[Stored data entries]

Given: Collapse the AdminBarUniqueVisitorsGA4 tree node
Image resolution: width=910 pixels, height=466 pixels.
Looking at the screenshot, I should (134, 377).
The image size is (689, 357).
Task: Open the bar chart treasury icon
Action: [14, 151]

(How to complete this task):
Copy every entry exactly, missing none.

(Answer to this exercise):
Given: Collapse the AdminBarUniqueVisitorsGA4 tree node
Image resolution: width=910 pixels, height=466 pixels.
Looking at the screenshot, I should (134, 377).
The image size is (689, 357).
Task: Open the bar chart treasury icon
Action: [14, 151]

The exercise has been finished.